Aim: To assess the severity of the adverse reactions of PD-1 and PD-L1 inhibitors in treating patients
with positive PD-1 or PD-L1; non-small cell lung cancer patients (NSCLCs), small cell lung
cancer (SCLC), nodular sclerosis Hodgkin lymphoma, classic Hodgkin's lymphoma, gastric cancer,
renal cell carcinoma, caecal carcinoma, buccal mucosa carcinoma, nasopharyngeal carcinoma,
laryngopharynx cancer, bladder cancer, cervical cancer, and melanoma.
Materials and Methods: The study data was collected and analyzed randomly from the period of
January 2019 to November 2020 from the Mordovian oncological dispensary. The data are collected
from the electronic archive of the hospital. Then, we followed up with the patients for the same
period, and we recorded the presented adverse reactions. The patients received anti-tumor drug;
PD-L1/PD-L inhibitors (Atezolizumab; 1200mg, Pembrolizumab; 200mg, and Nivolumab; 240mg
or 3 mg/kg) every 21 or 14 days they got IV infusion of PD-1 and/or PD-L1 inhibitors. After the
progression and metastasis of the tumor, the patients received a combination of chemotherapy prior
to the immunotherapy.
Results: The analyzed data have shown 7.14% of the studied patients (n=28) have developed adverse
reactions that ranged from mild to moderate severity (anemia and biochemical tests deviation).

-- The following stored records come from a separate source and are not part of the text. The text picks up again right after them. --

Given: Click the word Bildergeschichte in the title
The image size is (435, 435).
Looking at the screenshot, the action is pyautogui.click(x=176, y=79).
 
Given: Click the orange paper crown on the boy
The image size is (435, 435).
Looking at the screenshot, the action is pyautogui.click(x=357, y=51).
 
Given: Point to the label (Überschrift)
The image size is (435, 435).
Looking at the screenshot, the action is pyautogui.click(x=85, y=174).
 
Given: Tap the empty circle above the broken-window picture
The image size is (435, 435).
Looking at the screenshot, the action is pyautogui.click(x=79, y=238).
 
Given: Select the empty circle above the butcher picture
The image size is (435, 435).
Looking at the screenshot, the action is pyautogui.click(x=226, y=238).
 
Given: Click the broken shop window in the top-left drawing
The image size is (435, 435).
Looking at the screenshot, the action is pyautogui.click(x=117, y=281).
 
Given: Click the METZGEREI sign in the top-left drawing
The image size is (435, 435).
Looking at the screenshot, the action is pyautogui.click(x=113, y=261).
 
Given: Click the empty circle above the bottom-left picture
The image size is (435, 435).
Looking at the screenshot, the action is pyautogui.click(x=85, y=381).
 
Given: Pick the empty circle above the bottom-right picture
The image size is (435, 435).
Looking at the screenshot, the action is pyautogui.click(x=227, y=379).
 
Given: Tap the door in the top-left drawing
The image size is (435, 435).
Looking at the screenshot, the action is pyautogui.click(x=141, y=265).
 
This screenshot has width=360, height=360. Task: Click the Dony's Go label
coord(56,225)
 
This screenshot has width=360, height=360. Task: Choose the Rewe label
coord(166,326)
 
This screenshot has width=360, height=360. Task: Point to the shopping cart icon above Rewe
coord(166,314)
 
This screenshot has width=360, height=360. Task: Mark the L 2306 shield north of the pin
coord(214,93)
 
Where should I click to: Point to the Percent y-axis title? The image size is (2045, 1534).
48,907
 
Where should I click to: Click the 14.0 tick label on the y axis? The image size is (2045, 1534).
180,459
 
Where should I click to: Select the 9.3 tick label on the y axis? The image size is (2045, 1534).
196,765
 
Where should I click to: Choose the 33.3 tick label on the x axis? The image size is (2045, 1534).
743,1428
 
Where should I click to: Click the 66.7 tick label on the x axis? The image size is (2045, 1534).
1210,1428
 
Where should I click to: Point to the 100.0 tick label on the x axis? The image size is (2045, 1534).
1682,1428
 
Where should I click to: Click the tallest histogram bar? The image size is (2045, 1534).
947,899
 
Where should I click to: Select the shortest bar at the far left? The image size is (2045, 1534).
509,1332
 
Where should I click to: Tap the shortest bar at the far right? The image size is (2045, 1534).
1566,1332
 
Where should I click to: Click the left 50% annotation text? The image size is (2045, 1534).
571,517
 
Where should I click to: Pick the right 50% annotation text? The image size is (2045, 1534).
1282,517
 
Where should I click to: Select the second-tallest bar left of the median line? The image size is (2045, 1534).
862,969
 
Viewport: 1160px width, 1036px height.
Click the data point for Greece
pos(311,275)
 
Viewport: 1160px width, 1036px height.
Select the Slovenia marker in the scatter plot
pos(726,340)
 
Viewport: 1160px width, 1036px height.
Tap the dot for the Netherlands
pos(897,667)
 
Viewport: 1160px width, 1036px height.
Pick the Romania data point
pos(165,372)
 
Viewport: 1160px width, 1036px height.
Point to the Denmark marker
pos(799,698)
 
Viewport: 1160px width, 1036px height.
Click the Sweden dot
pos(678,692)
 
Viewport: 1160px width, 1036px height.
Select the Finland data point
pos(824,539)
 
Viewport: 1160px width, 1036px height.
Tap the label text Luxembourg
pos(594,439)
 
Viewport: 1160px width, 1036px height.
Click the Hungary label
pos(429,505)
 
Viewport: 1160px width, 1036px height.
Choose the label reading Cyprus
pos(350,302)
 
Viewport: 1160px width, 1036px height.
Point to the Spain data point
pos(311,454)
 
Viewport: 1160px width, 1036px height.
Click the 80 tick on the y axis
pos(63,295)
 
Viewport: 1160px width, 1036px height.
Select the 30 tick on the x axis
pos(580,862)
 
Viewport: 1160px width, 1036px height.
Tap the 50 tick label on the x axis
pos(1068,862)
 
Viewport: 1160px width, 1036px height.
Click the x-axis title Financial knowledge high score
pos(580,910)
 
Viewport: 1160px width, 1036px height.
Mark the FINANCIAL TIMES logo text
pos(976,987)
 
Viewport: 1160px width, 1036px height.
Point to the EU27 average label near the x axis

Conclusion: These clinical findings supported the moderate risk of developing life-threatening adverse
reactions after administration of immune checkpoint inhibitors (Nivolumab, Pembrolizumab,
Atezolizumab) to patients with advanced-stage tumors. The patients who were treated with PD-1 inhibitors
developed less severe adverse reactions than patients who were treated with PD-L1 inhibitors.
The adverse reaction severity depends on the period of administration and the type of the treated
tumor, which consequently determines the dose of immunotherapy. Also, the aggressiveness of
the autoimmune reactions depends on the patient's immune state and its reactivity.